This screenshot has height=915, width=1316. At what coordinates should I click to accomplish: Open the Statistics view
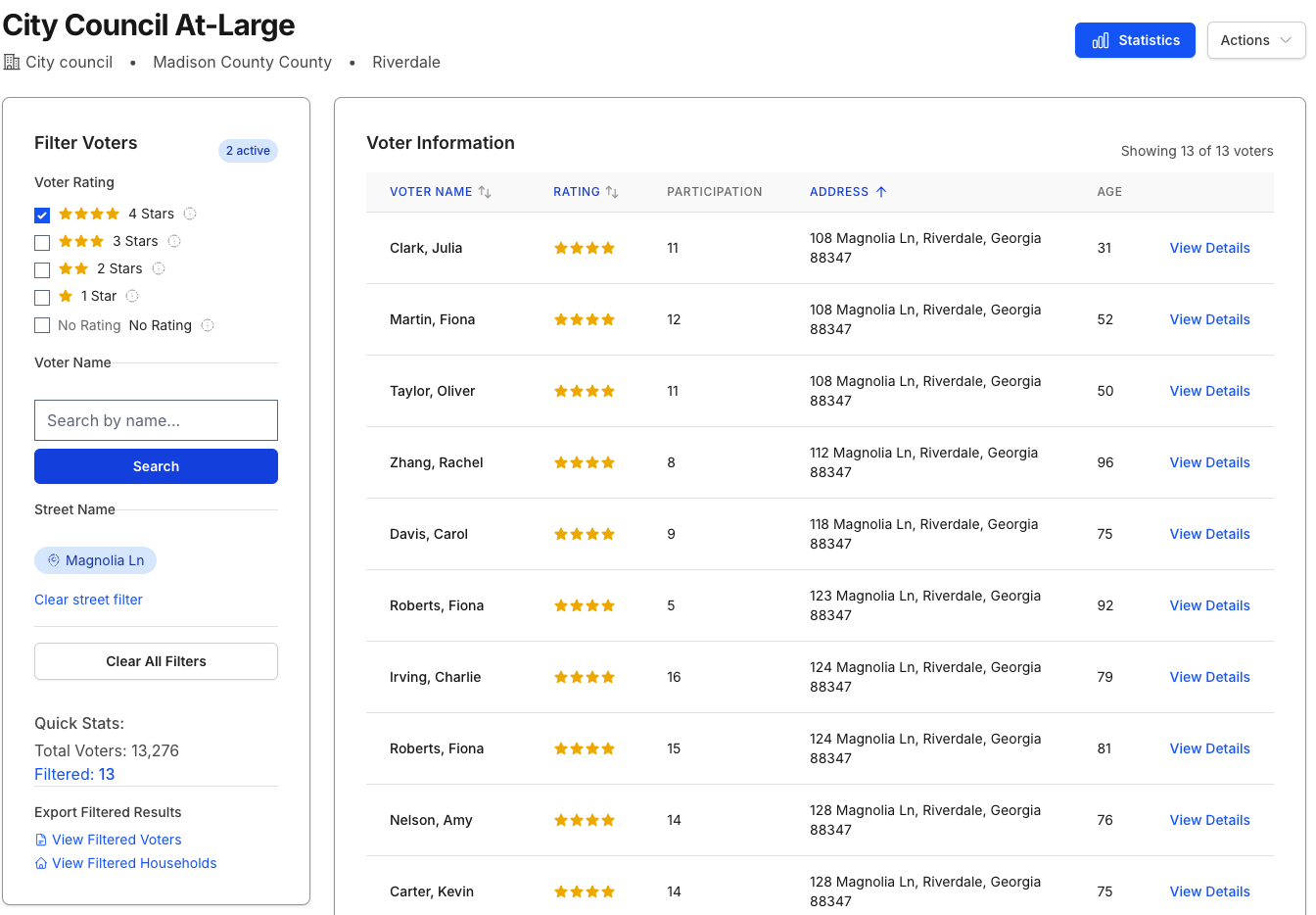click(1135, 40)
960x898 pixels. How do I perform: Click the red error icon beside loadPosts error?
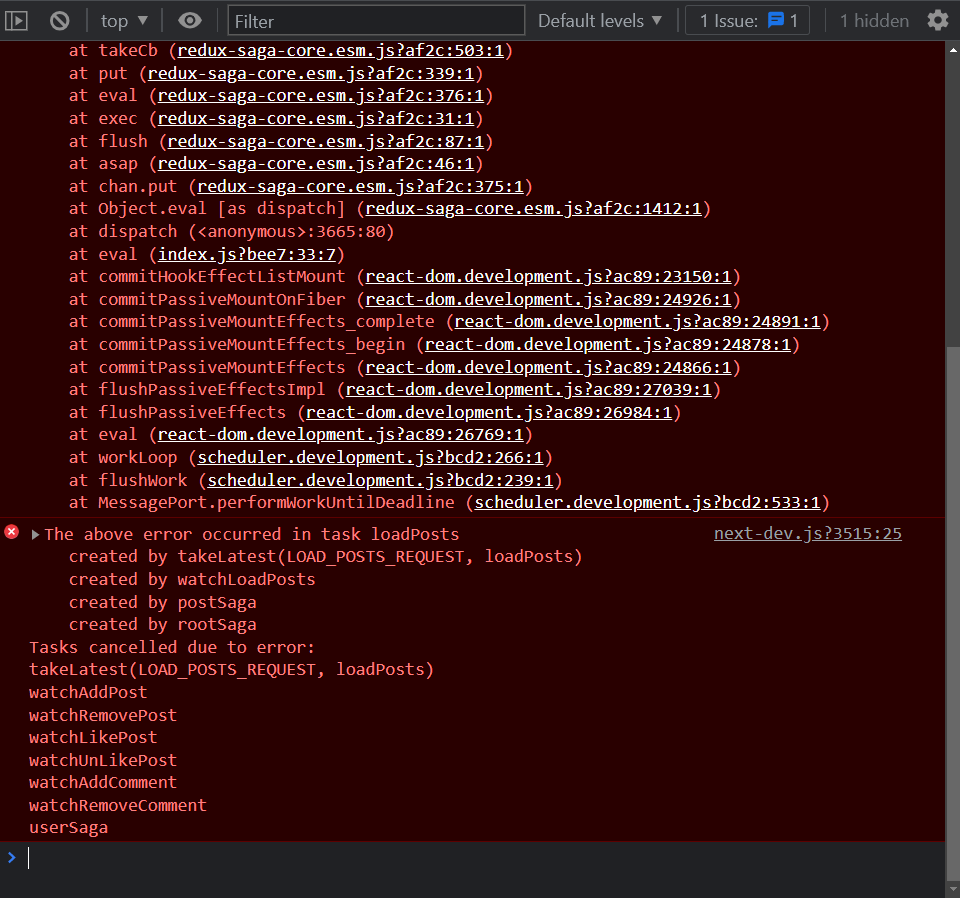pyautogui.click(x=11, y=533)
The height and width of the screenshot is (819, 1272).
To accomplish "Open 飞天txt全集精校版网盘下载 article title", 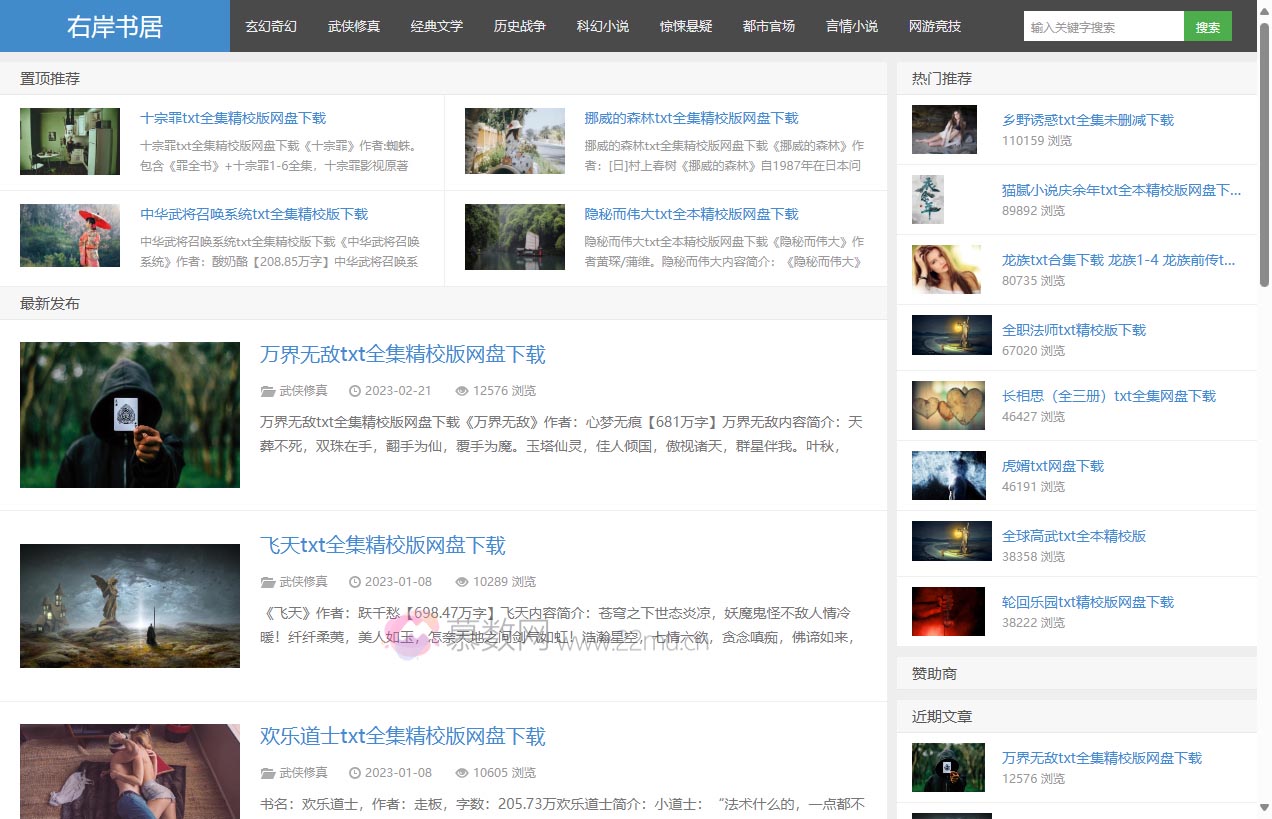I will tap(382, 545).
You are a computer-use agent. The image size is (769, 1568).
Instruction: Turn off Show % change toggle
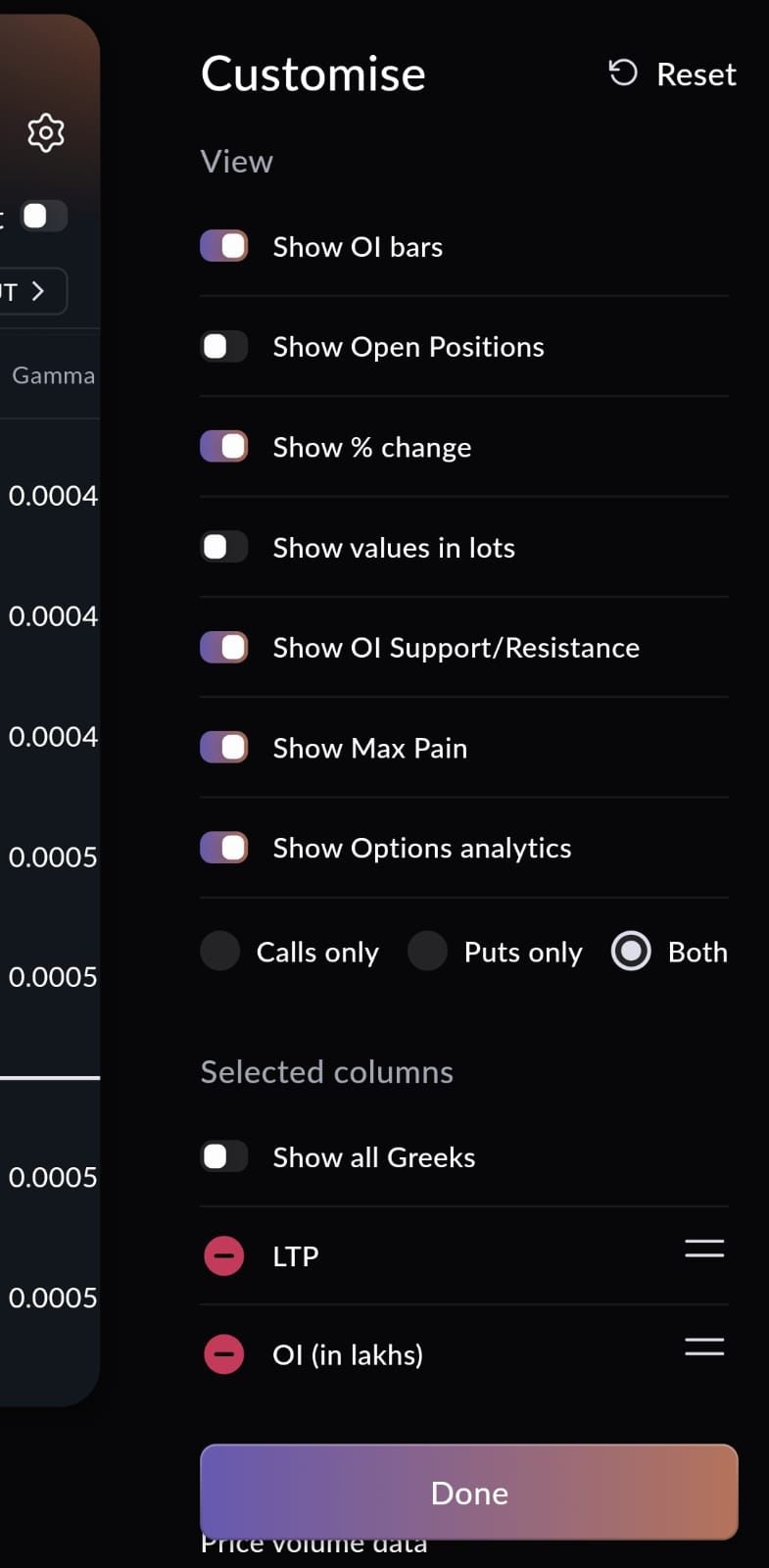(x=224, y=447)
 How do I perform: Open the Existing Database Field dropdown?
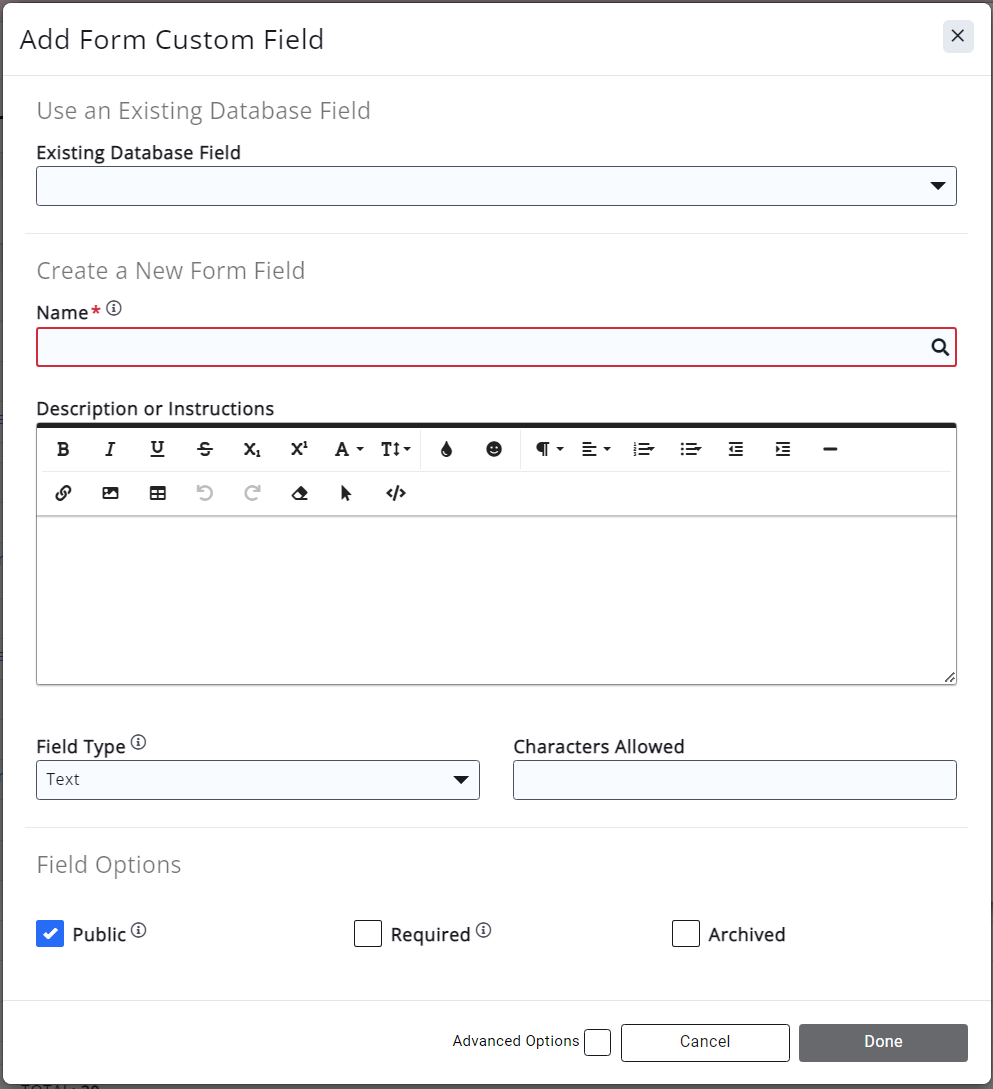938,185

**Your objective**.
Repeat, line for line and exactly, the material from its first line through the line that contains "The height and", both ends included; no pictures belong in the copy.

**Final answer**.
This screenshot has height=915, width=1316. At what coordinates should I click to accomplish: Open the Statistics view
click(1135, 40)
960x898 pixels. How do I perform: Click the red error icon beside loadPosts error?
pyautogui.click(x=11, y=533)
The height and width of the screenshot is (819, 1272).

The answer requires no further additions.